Naast de overweldigende hoeveelheid kerkmuziek op Duitse teksten, de cantates en passionen, heeft Bach enkele belangrijke composities op Latijnse teksten nagelaten. Zo zijn er het Magnificat, de Grote Mis in b-klein en vier kleinere ‘Lutherse’ Missen. Het lijkt wellicht vreemd dat de protestantse Bach zich waagde aan zulke Latijnse werken, die tegenwoordig als katholiek worden beschouwd. Maar de missen behoorden tot de soorten kerkmuziek die protestanten en katholieken met elkaar deelden. Men moet niet vergeten dat Luther zelf zijn theologische leven als Augustijner monnik begonnen was. Hij moedigde het gebruik van Latijn zelfs aan, met name voor feestelijke gelegenheden.

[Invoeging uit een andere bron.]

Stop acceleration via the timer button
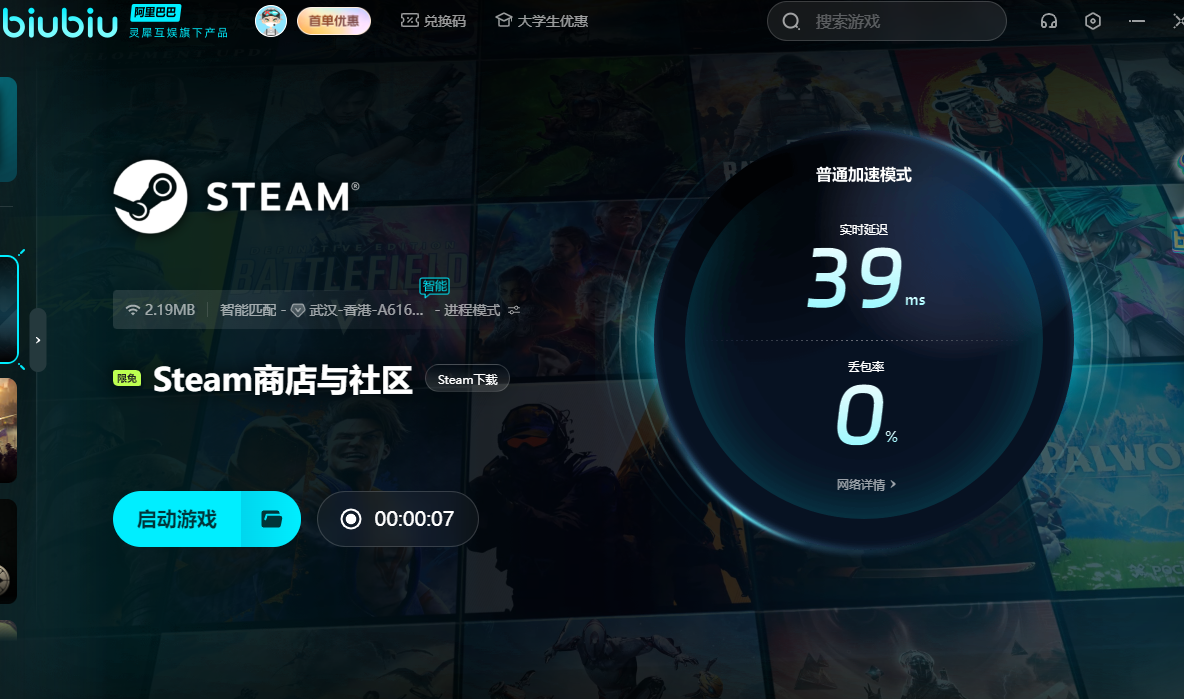This screenshot has height=699, width=1184. (x=398, y=519)
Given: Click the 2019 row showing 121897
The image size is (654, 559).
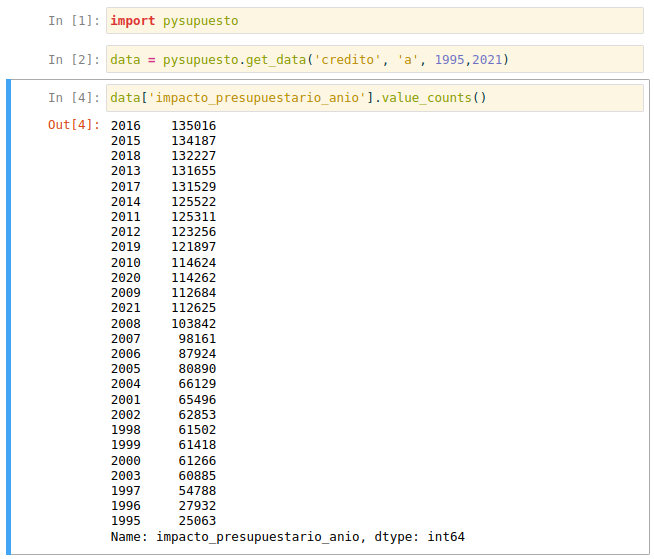Looking at the screenshot, I should 163,247.
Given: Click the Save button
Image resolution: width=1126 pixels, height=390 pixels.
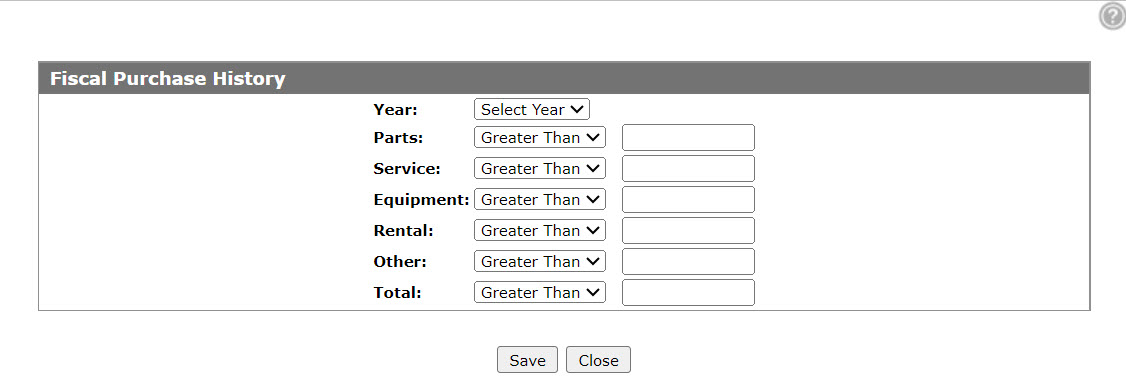Looking at the screenshot, I should [x=527, y=360].
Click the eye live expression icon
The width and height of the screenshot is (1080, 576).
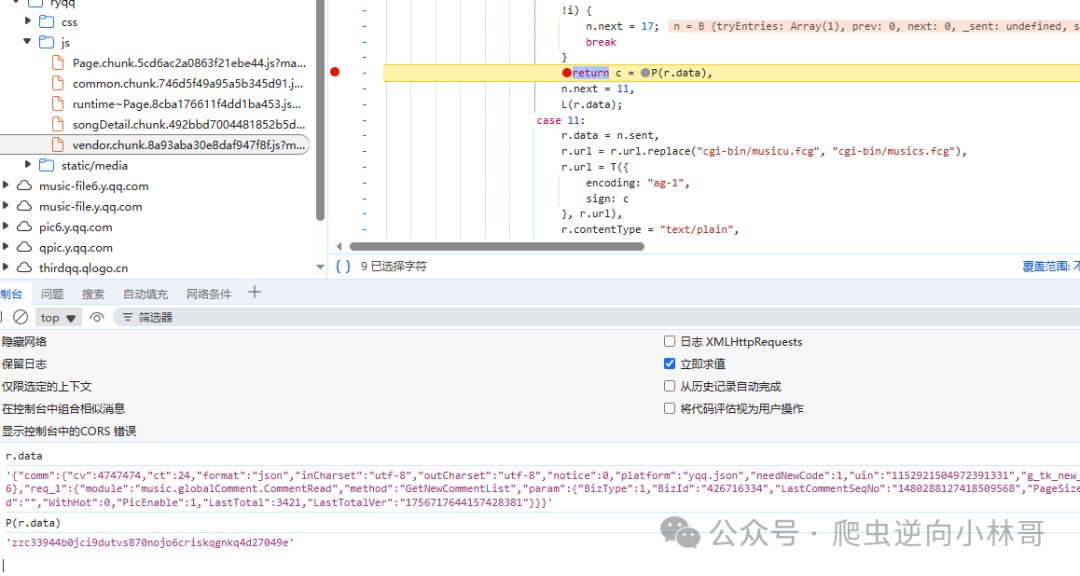(96, 317)
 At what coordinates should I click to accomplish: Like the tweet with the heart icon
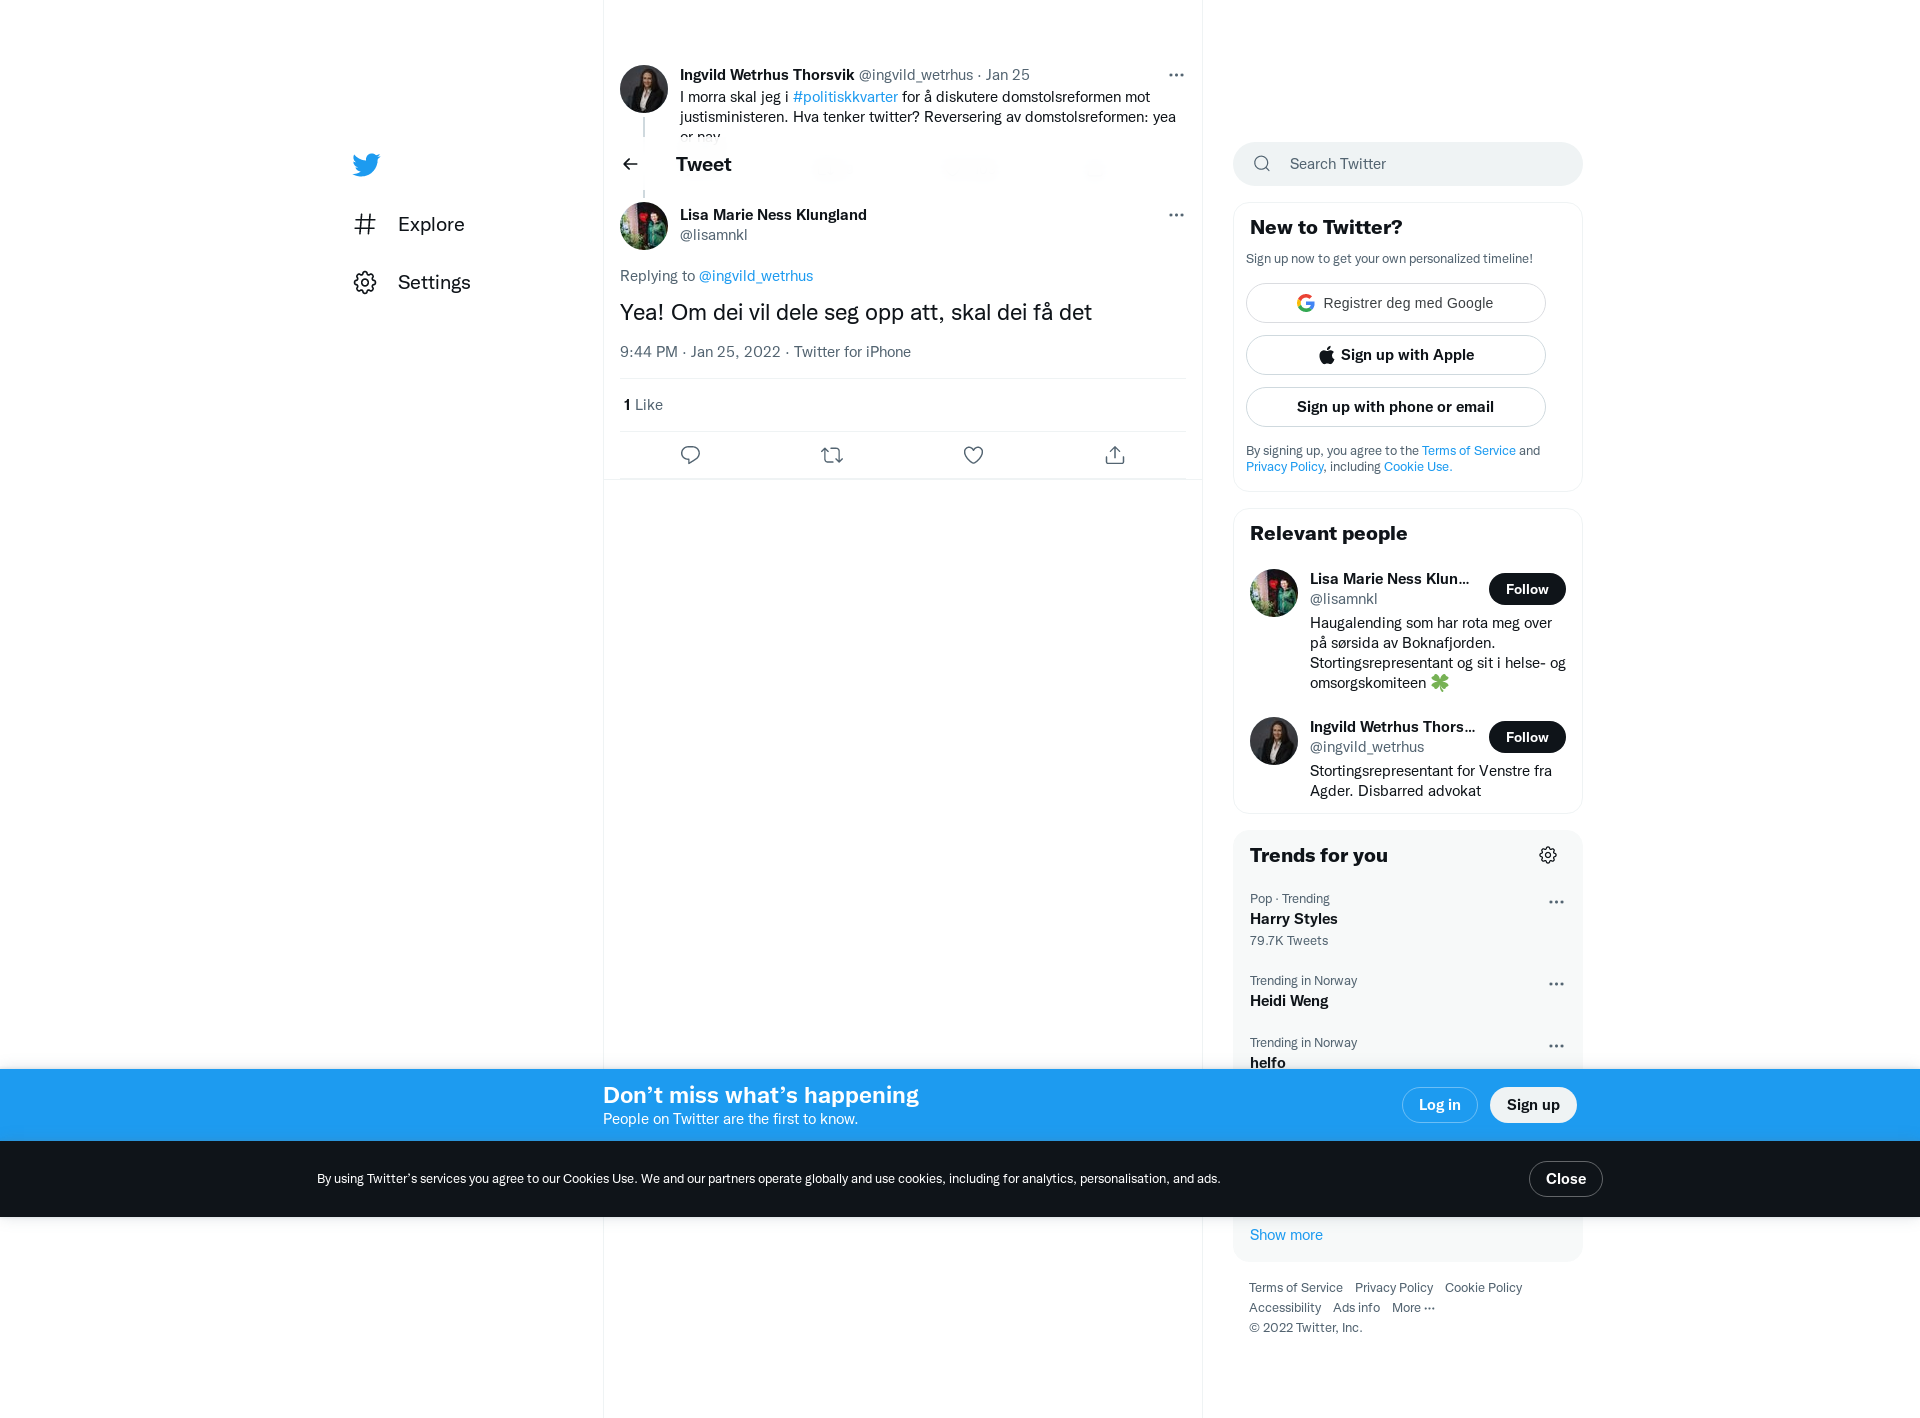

De vier korte missen van Bach worden veelal ‘Lutherse Missen’ genoemd. Een volledige grote mis omvat het hele Ordinarium: Kyrie, Gloria, Credo, Sanctus en Agnus Dei. Zo’n volledige mis heeft Bach maar één keer geschreven, namelijk de Grote Mis (‘Hohe Messe’) in b-klein. In de kleine missen gebruikte Bach alleen het Kyrie en Gloria, dat in de praktijk wordt onderverdeeld in Gratias, Domine Fili of Domine Deus, Qui tollis of Quoniam en Cum Sancto Spiritu. Zo doende hebben de vier korte missen elk zes delen en daarmee de lengte van een gemiddelde cantate. Er zijn steeds drie delen voor koor en drie solo-aria’s. De instrumentatie is meestal klein met twee houtblazers en strijkorkest. Alleen in de ‘Lutherse’ Mis in F-groot heeft Bach ook twee hoorns voorgeschreven.

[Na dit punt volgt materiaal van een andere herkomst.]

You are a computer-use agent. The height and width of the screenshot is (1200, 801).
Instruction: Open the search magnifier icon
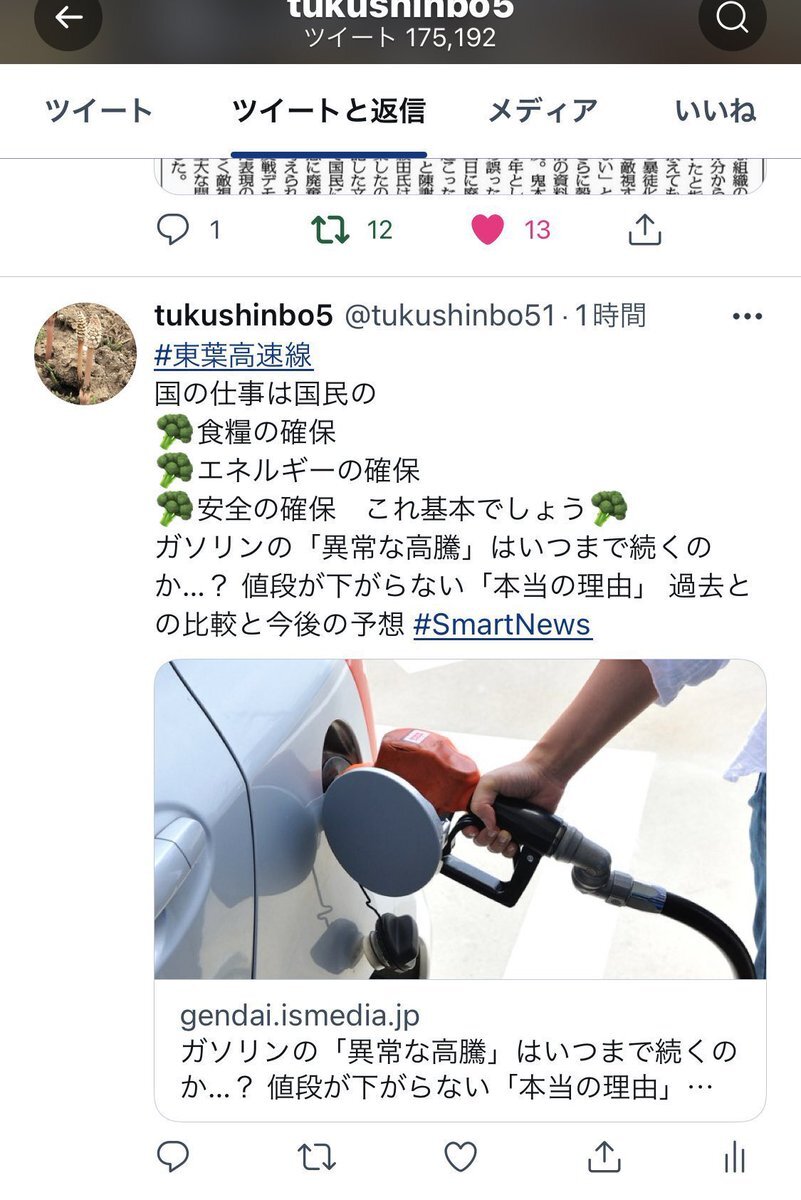click(x=732, y=17)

Bach werkte systematisch en efficiënt. Vaak gebruikte hij muzikale thema’s meer dan eens, waarbij hij van tevoren rekening hield met het dubbele gebruik. Bachs ‘hergebruik’ was op zichzelf al een artistiek hoogstandje. Alleen maar nieuwe woorden onder de oude noten zetten zou te simpel zijn. De tweede versie werd totaal herschreven, soms in een andere toonsoort, soms voor een andere speler of zanger. In de mis van vandaag, BWV 235, heeft Bach teruggegrepen op delen uit de cantates 72, 102 en 187.
In nr. 1, Kyrie, laat Bach massale koorblokken op het woord ‘Kyrie’ afwisselen met ‘solistische’ passages door elk van de stemgroepen afzonderlijk. Ook nr. 2, Gloria, is voor het koor met vol orkest geschreven. De drie daarop volgende aria’s zijn kleinschalig. Nr. 3, Gratias is voor de baszanger met de violen in unosono. Het karakter is zeker en voornaam. Eleganter en beweeglijker is de altsolo, nr. 4, Domine Fili find more information. Het smartelijke van de tenoraria Qui tollis, nr. 5, wordt uitgebeeld met grillige notenreeksen en octaafsprongen, zowel door de solo hobo als de zanger. Het slotkoor Cum sancto spiritu, nr. 6, wordt van klein naar groot opgebouwd tot een magistraal ‘In gloria Patris, amen’.